Work instruction: Copy, without a single change, each line from the one that holds "The height and width of the screenshot is (397, 683)." to the bottom of the entries below, and drop any pictures.

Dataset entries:
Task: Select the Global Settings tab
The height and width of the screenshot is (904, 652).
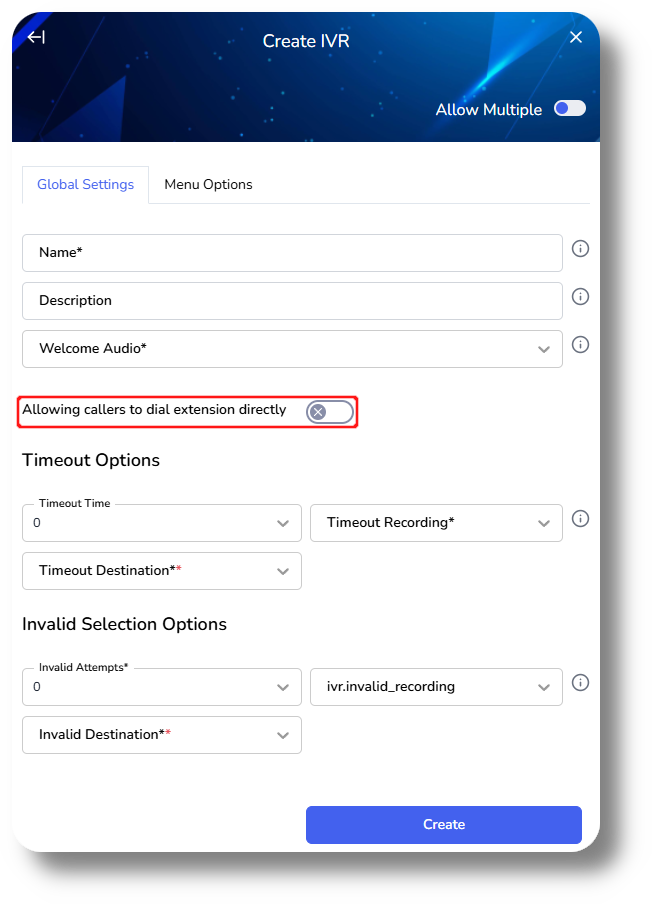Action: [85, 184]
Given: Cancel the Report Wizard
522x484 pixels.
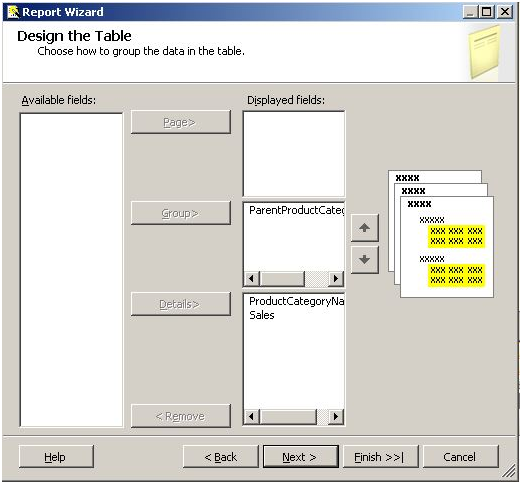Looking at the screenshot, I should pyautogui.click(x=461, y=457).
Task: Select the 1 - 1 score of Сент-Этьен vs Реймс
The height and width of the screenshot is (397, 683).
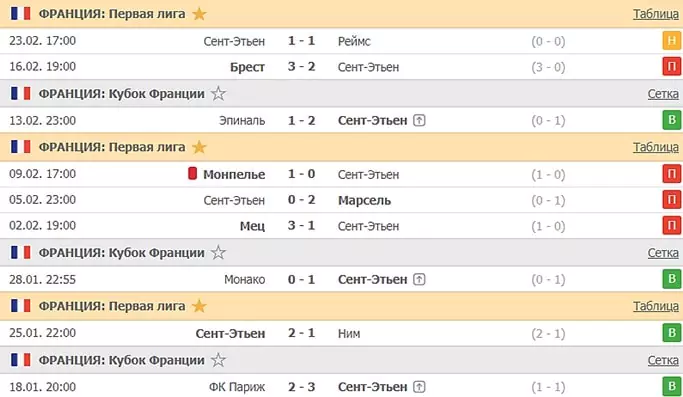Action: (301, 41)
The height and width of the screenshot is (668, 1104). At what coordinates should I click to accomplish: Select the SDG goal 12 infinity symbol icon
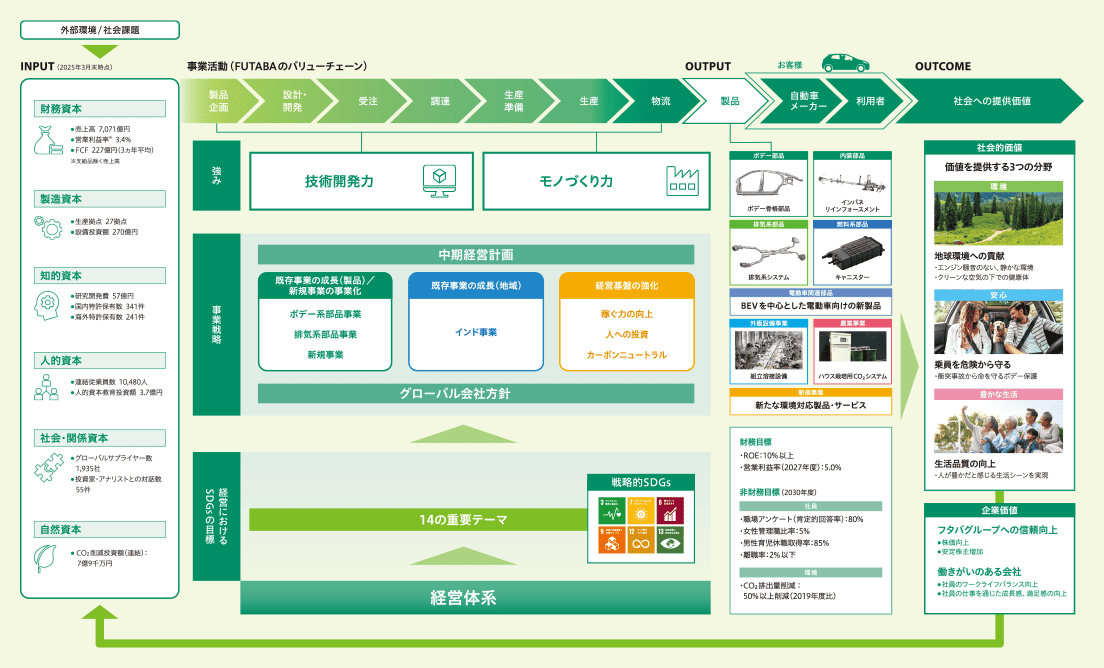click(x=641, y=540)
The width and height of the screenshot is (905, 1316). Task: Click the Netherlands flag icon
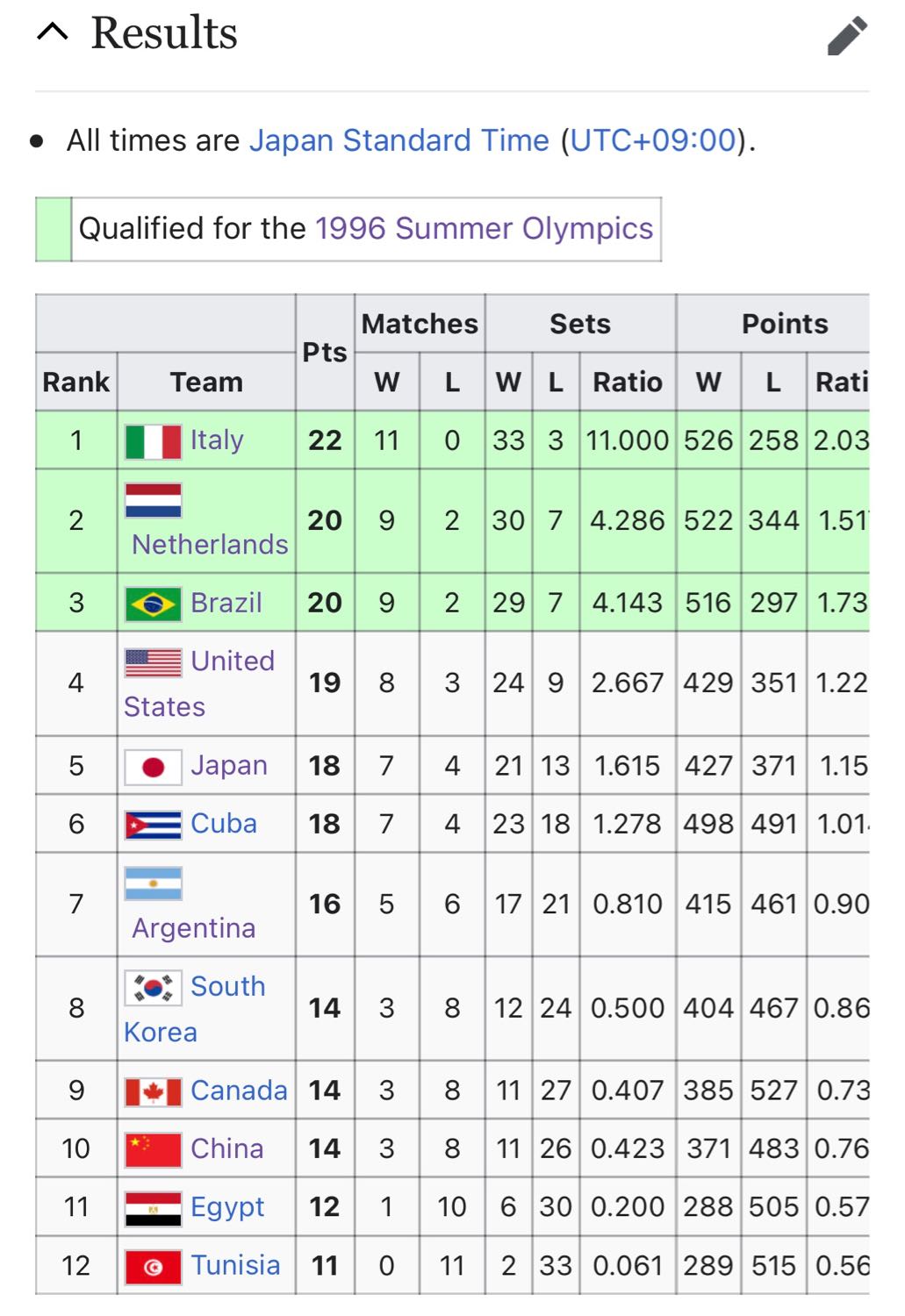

Result of the exercise:
The height and width of the screenshot is (397, 683).
Action: (301, 41)
The height and width of the screenshot is (668, 1104). At what coordinates should I click to accomplish: Select the SDG goal 12 infinity symbol icon
click(x=641, y=540)
The width and height of the screenshot is (905, 1316). Task: Click the Netherlands flag icon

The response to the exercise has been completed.